Material for this task Start Marker
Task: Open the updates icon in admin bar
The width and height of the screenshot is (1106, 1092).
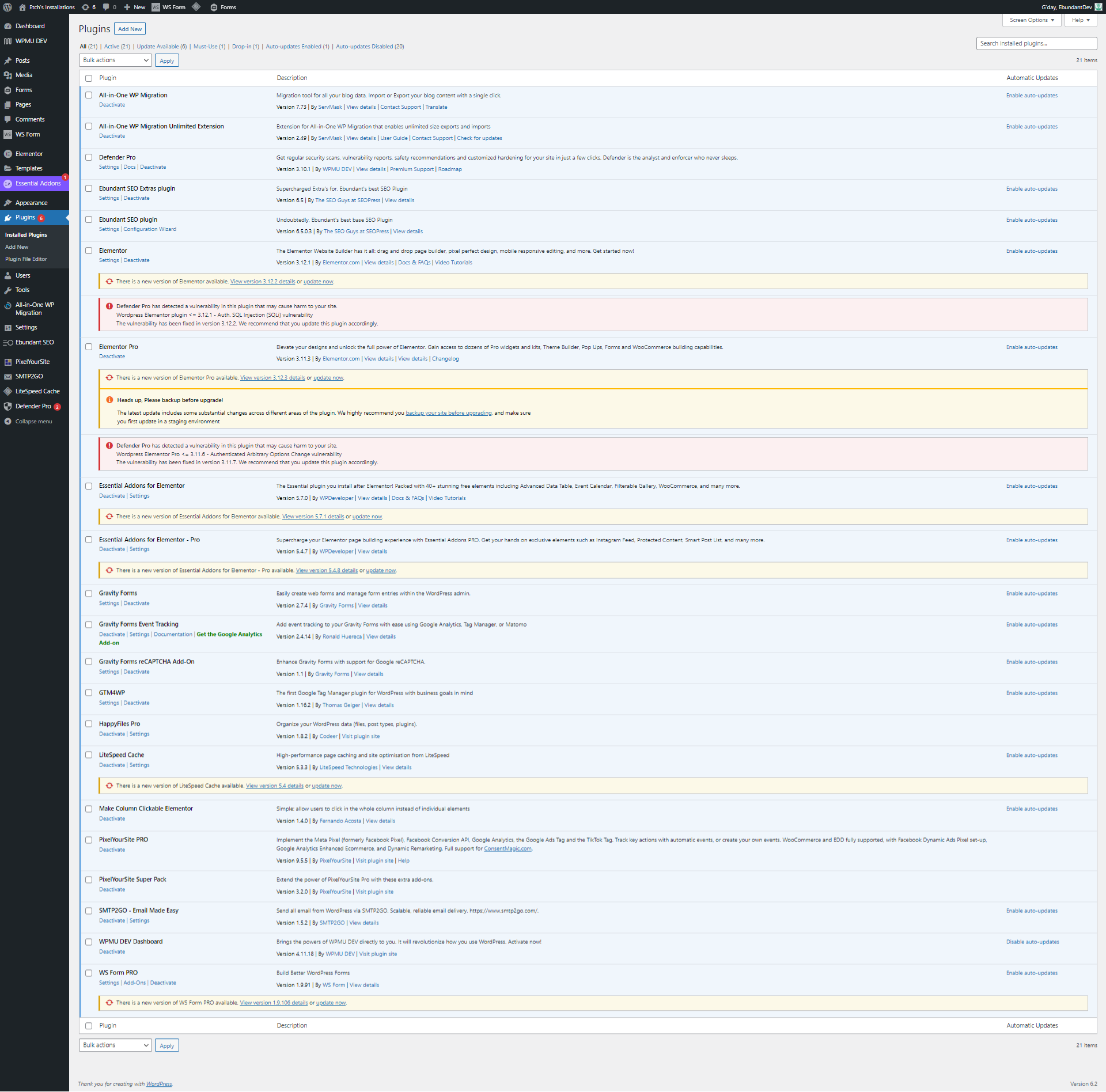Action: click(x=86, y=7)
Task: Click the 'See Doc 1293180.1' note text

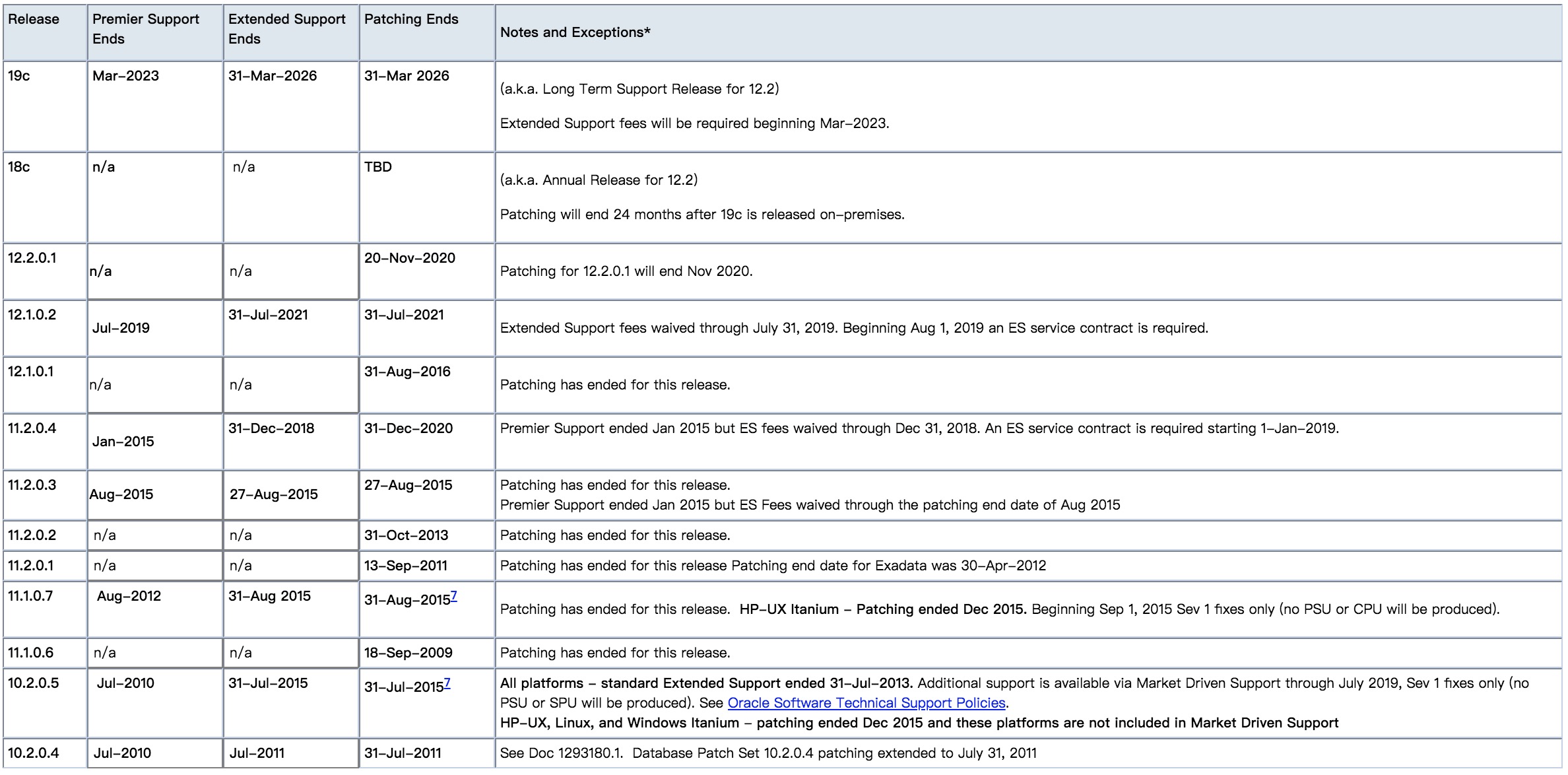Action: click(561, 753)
Material for this task End Marker
> **Your goal**
Word for word, copy out each record; do not include pictures.

> **Exercise response**
Task: Open the updates icon in admin bar
The width and height of the screenshot is (1106, 1092).
Action: click(x=86, y=7)
Task: Click the 'See Doc 1293180.1' note text

Action: click(561, 753)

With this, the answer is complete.